■ **Source records**
----------------

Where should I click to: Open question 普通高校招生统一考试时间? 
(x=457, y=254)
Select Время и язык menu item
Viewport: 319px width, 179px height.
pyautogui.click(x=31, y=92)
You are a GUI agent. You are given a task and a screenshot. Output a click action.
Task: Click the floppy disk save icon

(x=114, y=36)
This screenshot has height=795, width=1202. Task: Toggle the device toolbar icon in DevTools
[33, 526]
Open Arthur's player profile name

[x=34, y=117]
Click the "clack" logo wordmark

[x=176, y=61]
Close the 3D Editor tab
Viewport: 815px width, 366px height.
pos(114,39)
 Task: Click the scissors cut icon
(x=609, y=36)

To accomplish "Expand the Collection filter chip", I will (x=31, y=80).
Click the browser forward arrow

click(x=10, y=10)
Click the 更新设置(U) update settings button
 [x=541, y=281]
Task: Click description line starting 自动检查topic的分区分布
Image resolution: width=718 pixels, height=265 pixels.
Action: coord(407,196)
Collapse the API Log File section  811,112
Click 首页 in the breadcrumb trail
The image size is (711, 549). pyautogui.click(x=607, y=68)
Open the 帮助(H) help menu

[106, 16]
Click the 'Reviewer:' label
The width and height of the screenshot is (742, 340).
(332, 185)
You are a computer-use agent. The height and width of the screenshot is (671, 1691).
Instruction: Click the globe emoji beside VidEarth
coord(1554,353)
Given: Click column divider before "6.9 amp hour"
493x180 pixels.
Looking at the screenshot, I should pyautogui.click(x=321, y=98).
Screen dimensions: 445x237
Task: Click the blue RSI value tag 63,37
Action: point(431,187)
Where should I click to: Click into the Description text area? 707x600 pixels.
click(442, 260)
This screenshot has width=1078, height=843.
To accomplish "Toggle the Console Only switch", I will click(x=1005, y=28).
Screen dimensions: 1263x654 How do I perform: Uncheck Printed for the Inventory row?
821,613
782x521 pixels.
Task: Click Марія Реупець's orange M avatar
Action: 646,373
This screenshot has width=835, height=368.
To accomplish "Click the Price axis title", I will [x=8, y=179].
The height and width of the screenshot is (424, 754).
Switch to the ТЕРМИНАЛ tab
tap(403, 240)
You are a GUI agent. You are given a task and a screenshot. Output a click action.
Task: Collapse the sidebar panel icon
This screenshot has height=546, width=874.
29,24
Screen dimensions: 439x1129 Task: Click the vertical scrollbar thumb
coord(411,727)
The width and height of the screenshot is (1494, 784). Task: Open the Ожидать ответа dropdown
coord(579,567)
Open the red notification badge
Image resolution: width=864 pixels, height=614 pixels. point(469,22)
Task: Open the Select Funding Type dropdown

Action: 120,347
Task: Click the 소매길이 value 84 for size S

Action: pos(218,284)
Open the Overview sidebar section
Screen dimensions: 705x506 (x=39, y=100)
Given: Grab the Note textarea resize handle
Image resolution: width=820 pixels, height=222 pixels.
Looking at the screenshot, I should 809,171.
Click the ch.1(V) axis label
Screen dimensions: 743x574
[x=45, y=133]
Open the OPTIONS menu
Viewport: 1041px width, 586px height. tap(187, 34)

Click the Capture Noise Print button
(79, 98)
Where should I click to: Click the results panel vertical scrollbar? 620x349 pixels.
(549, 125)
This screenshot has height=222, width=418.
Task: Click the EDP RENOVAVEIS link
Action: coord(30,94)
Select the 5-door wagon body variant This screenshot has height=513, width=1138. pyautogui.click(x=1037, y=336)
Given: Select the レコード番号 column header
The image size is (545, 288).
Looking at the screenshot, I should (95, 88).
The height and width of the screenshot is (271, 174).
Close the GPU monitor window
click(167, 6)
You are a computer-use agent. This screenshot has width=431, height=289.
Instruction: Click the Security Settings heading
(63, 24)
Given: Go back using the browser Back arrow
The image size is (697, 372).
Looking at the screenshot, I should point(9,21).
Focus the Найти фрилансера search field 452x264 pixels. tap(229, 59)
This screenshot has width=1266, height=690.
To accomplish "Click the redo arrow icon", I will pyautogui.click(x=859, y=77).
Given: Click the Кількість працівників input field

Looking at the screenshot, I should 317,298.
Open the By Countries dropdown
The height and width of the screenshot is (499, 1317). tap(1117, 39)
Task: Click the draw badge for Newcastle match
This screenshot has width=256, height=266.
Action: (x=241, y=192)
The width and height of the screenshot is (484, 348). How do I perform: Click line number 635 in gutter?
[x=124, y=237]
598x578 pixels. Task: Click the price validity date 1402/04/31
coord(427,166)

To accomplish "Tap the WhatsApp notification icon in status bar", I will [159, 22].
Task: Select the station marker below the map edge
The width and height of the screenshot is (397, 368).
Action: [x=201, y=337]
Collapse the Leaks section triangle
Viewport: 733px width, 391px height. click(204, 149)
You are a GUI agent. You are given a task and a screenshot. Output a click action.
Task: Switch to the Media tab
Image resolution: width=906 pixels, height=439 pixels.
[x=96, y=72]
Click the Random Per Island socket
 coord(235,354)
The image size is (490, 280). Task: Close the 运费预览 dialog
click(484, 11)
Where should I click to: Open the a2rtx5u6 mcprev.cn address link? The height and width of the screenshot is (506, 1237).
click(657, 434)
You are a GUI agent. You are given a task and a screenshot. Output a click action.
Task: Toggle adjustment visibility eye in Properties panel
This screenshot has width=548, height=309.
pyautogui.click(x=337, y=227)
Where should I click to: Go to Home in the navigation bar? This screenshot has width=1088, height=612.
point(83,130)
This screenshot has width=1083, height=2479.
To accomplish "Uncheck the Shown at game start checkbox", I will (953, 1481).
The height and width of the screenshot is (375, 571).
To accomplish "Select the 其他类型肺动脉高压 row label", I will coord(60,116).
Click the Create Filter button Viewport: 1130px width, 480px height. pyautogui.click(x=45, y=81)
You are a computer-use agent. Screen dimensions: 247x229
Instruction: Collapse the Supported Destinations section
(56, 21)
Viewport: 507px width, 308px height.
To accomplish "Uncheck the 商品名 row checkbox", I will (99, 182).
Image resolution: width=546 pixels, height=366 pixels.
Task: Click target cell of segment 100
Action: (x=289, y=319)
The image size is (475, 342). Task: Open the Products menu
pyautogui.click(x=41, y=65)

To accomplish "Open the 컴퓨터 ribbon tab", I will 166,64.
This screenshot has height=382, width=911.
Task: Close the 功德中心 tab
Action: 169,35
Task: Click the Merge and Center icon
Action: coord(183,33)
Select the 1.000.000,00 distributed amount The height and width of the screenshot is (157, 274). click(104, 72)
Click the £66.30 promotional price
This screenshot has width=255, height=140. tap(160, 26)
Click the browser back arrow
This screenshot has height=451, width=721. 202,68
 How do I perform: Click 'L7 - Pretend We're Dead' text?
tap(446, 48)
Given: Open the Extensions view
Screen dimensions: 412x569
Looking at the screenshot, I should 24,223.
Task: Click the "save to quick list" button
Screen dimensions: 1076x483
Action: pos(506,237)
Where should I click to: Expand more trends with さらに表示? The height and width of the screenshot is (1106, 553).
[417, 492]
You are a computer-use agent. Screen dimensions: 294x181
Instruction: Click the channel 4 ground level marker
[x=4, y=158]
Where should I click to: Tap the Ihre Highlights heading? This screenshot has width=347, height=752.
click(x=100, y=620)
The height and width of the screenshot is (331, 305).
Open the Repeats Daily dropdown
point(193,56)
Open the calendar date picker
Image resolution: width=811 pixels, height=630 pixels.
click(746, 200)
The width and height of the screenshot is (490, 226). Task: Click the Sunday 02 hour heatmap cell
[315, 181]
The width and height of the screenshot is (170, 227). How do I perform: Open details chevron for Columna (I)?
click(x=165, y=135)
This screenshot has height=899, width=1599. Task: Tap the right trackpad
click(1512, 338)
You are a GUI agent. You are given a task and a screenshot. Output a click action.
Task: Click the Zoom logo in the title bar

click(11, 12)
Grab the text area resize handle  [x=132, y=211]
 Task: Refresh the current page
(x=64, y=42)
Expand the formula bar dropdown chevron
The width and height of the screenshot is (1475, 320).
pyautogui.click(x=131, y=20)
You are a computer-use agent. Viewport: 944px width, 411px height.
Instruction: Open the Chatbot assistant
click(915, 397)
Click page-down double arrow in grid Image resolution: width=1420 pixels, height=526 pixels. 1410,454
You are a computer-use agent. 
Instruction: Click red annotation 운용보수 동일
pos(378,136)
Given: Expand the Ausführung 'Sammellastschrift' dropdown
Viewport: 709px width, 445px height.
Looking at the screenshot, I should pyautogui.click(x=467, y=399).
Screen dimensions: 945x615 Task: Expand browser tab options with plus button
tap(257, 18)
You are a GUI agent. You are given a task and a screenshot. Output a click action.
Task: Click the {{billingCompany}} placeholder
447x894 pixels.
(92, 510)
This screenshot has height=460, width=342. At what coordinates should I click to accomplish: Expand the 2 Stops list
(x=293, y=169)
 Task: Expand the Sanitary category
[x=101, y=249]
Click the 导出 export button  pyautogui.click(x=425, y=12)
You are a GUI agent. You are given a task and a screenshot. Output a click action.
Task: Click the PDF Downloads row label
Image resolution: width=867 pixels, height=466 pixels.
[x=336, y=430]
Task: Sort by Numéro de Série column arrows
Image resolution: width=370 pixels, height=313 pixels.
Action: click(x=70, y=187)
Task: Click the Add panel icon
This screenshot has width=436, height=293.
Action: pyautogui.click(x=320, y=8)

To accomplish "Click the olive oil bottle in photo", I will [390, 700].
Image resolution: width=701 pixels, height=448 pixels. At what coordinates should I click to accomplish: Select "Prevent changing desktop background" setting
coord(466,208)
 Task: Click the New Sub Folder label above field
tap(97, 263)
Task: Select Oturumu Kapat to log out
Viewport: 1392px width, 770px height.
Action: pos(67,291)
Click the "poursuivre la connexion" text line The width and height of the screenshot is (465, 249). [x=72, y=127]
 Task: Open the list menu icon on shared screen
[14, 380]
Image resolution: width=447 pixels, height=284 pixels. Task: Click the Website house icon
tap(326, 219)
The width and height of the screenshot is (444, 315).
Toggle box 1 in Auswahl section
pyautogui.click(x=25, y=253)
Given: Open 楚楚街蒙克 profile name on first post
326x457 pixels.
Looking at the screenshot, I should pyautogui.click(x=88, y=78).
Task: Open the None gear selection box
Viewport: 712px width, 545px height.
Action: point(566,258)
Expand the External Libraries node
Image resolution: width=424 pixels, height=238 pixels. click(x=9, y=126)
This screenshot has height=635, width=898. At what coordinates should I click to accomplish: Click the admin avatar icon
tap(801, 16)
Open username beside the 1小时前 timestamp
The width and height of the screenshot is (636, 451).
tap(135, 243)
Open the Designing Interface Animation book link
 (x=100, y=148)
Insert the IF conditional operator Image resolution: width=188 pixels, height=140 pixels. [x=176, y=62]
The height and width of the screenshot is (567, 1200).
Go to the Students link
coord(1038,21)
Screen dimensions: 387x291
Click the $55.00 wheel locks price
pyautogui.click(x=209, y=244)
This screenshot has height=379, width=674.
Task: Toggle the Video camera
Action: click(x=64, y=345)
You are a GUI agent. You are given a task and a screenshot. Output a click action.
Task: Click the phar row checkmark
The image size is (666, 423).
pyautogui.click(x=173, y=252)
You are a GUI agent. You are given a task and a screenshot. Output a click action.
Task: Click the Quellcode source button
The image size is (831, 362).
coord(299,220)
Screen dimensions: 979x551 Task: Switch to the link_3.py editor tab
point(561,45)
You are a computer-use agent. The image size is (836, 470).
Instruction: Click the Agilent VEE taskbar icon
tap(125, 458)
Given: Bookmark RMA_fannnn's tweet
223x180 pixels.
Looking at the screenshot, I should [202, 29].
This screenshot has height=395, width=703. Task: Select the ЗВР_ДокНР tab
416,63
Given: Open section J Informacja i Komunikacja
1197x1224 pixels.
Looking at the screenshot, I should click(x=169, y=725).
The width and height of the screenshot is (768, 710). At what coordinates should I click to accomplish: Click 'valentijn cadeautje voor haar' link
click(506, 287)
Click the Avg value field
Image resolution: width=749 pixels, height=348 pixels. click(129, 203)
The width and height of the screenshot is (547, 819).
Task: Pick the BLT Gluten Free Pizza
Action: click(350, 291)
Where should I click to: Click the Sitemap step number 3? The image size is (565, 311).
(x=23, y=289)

----------------

■ **Instructions to follow**
Every line in the entries above that mentions the word "handle" must be shown.

■ **Solved exercise**
Given: Grab the Note textarea resize handle
Grab the text area resize handle  [x=132, y=211]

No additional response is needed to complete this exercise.